» Exercise
Give the lines again exactly as they appear, from the first line of the listing through the line containing "Viewport: 1600px width, 881px height.", and omit every picture.

» Information provided
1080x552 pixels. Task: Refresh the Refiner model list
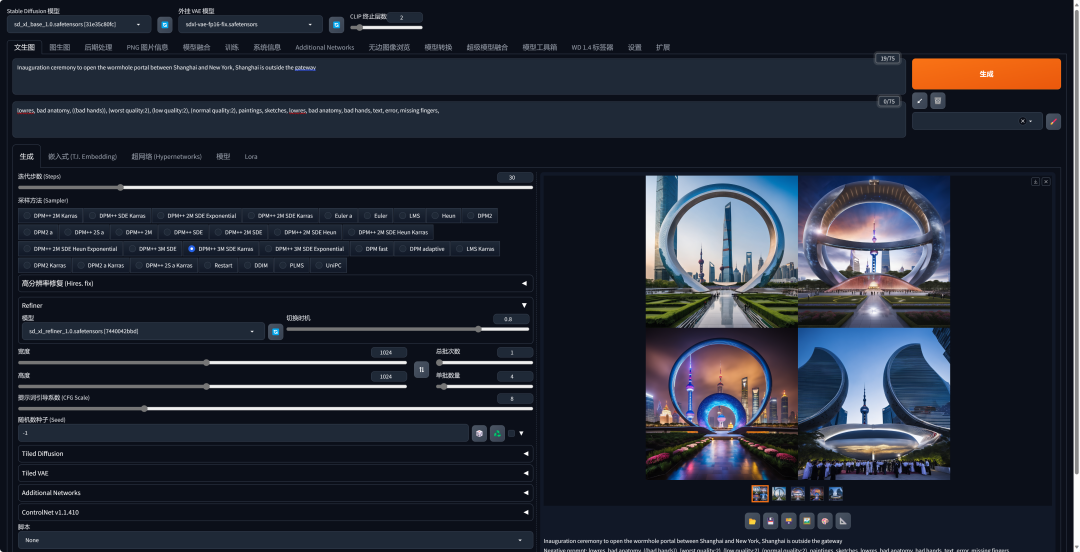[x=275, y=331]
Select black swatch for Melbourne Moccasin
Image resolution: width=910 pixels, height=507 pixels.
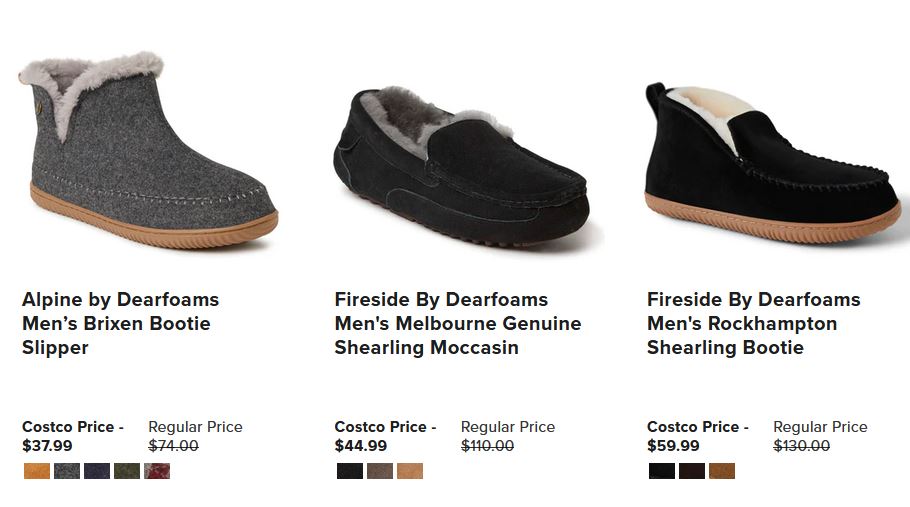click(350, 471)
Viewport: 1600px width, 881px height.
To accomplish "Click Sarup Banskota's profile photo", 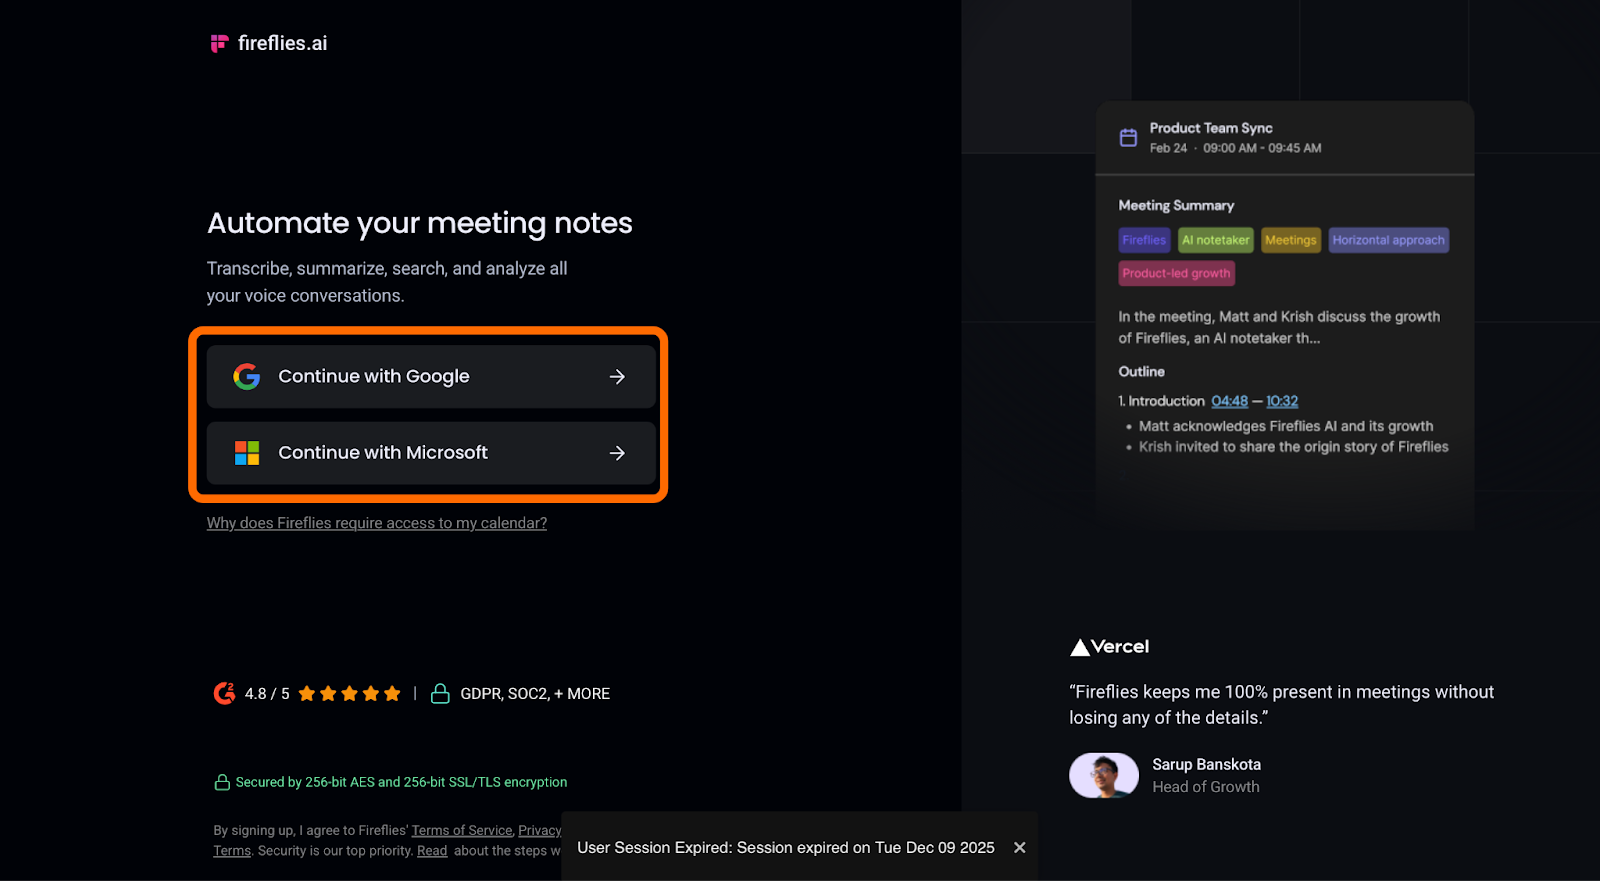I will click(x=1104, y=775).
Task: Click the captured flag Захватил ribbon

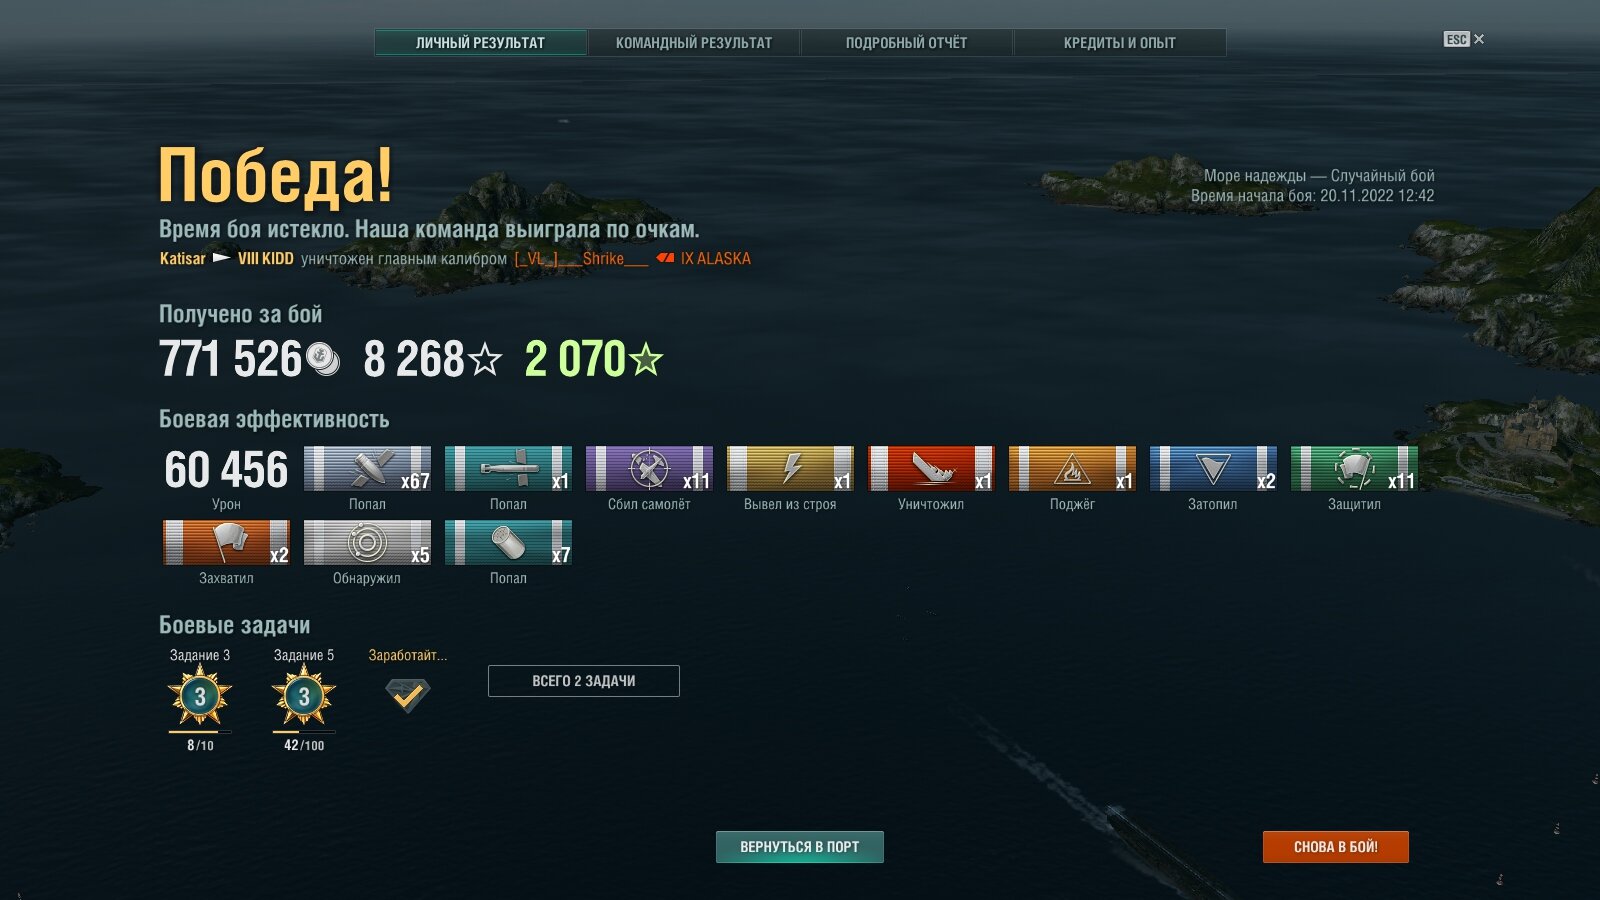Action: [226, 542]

» Response area
1080x552 pixels. Task: Refresh the Refiner model list
[x=275, y=331]
Select black swatch for Melbourne Moccasin
Image resolution: width=910 pixels, height=507 pixels.
click(350, 471)
Viewport: 1600px width, 881px height.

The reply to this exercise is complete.